_TASK BRIEF_.
Your answer should be one number, the count of lines in the entries holding the word "details".

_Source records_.
....................

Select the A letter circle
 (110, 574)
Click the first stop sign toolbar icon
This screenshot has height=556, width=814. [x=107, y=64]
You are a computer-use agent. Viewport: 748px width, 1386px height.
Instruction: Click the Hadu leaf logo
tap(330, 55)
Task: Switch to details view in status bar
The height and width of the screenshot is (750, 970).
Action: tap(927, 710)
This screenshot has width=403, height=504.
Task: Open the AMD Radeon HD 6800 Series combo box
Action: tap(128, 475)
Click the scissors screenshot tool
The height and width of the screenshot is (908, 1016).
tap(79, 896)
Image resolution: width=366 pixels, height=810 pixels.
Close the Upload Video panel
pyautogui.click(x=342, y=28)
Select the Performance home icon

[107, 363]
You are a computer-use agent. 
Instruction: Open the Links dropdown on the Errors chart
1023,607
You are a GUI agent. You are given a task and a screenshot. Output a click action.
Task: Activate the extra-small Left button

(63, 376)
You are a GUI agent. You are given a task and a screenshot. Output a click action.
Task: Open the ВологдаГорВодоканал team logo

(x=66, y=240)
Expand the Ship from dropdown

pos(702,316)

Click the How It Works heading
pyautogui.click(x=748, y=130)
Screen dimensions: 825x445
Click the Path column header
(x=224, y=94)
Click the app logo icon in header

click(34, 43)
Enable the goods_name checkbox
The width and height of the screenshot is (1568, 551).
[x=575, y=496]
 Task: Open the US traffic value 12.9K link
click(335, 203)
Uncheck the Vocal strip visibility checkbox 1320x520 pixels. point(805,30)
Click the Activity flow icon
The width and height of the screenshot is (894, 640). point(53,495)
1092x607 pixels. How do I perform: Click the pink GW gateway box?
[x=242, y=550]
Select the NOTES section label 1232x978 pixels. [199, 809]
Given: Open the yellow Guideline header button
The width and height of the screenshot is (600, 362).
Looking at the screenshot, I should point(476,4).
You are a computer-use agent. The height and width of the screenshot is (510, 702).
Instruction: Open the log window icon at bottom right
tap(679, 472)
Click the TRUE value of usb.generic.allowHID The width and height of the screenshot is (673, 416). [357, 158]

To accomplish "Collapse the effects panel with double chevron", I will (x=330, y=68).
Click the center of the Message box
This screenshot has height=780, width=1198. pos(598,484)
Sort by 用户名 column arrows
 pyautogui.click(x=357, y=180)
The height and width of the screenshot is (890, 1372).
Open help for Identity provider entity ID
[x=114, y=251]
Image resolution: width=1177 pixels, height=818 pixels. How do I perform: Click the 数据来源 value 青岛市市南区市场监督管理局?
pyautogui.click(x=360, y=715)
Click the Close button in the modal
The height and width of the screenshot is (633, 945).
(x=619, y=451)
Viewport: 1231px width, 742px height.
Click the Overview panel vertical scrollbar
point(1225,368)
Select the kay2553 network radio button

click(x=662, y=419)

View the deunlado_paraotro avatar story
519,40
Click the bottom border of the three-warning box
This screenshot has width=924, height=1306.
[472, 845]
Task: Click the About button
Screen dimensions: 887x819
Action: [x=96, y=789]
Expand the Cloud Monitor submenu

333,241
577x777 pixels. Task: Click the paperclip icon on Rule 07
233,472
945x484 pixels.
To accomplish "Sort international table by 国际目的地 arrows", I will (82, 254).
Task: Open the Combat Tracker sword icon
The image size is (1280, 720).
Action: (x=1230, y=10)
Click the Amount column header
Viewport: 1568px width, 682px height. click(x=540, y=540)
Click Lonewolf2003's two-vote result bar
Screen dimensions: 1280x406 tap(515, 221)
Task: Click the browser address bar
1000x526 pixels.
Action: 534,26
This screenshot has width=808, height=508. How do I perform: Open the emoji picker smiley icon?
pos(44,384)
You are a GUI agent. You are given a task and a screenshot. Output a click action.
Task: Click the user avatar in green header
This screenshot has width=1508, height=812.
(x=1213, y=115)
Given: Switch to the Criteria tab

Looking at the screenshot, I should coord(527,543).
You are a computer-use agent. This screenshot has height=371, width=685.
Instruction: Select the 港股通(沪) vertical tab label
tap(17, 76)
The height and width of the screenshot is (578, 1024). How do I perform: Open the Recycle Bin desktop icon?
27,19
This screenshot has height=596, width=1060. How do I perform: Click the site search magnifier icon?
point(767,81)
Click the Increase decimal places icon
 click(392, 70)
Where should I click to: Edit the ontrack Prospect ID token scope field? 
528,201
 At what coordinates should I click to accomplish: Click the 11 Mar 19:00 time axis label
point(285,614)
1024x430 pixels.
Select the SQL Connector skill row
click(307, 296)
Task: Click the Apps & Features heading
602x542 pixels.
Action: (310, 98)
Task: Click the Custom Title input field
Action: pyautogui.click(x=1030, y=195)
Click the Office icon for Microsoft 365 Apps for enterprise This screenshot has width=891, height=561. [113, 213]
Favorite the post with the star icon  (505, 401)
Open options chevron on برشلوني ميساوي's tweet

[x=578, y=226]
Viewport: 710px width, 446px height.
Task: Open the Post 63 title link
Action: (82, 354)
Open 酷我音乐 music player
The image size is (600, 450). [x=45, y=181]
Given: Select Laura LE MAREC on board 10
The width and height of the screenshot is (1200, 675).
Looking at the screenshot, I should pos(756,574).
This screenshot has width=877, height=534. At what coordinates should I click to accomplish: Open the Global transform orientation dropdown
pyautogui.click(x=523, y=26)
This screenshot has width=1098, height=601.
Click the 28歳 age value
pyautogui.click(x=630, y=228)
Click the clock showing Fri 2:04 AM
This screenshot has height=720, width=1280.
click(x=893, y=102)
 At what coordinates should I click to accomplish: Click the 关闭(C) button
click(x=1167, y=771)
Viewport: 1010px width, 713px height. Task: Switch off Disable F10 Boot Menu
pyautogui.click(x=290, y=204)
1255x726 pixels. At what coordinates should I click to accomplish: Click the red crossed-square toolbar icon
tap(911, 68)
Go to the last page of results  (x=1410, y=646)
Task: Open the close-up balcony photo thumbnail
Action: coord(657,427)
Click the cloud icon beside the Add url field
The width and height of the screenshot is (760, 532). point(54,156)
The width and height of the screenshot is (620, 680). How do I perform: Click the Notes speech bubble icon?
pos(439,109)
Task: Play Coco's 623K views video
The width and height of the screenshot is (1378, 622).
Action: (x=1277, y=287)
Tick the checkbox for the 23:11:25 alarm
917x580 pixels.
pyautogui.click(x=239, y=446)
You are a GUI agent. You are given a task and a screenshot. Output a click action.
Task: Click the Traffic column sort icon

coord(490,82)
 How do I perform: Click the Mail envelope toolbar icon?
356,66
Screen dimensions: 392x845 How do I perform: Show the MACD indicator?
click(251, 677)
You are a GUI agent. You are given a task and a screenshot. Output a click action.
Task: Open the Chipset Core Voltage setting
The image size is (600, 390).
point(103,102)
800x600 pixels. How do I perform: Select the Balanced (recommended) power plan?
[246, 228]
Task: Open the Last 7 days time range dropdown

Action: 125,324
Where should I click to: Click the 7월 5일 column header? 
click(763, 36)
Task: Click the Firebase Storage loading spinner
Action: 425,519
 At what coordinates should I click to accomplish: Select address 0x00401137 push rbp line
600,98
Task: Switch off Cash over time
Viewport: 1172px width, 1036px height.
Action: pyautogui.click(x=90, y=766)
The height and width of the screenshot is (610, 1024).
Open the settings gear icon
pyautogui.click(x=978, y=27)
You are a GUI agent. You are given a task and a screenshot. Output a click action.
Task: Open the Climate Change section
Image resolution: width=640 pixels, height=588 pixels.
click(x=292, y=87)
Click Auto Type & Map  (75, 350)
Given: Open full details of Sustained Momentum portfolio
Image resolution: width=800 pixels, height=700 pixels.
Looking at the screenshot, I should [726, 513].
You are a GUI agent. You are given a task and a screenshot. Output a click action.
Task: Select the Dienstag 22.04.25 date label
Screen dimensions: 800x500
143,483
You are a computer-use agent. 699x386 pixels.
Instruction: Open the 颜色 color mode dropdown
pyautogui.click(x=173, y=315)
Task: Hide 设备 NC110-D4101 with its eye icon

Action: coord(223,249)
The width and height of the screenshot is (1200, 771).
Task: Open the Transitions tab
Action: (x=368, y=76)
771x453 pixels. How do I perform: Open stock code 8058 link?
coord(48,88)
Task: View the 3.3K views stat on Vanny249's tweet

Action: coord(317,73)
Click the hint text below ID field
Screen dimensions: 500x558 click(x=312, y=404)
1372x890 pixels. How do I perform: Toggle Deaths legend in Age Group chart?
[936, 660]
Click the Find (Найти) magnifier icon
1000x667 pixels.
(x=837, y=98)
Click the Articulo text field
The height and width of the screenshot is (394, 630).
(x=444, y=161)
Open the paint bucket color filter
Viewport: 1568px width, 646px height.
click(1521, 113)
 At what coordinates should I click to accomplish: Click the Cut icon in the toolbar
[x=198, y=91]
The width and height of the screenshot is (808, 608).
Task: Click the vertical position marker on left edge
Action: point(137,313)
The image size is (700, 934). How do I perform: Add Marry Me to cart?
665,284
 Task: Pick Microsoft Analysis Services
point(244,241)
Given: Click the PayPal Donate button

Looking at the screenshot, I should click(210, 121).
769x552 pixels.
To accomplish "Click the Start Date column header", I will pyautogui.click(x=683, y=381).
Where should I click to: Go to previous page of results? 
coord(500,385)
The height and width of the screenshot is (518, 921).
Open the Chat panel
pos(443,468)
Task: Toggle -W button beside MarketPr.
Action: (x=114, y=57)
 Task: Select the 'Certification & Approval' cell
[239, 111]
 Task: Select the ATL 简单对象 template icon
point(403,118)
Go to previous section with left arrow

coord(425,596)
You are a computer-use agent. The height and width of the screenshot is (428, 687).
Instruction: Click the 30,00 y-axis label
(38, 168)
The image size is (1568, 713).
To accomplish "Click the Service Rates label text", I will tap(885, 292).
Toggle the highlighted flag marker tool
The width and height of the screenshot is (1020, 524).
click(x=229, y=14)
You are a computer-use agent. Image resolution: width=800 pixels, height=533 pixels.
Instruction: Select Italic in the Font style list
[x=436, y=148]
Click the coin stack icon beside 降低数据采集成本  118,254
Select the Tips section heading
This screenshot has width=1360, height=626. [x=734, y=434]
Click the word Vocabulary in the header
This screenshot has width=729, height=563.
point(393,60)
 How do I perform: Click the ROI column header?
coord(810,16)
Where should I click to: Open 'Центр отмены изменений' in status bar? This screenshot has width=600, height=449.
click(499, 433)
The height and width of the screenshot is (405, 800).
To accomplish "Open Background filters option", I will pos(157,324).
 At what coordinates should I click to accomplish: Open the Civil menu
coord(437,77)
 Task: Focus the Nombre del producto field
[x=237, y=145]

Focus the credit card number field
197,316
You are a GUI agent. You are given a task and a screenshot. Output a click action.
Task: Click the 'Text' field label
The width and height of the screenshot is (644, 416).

....................

_OUTPUT FOR THIS EXERCISE_.
2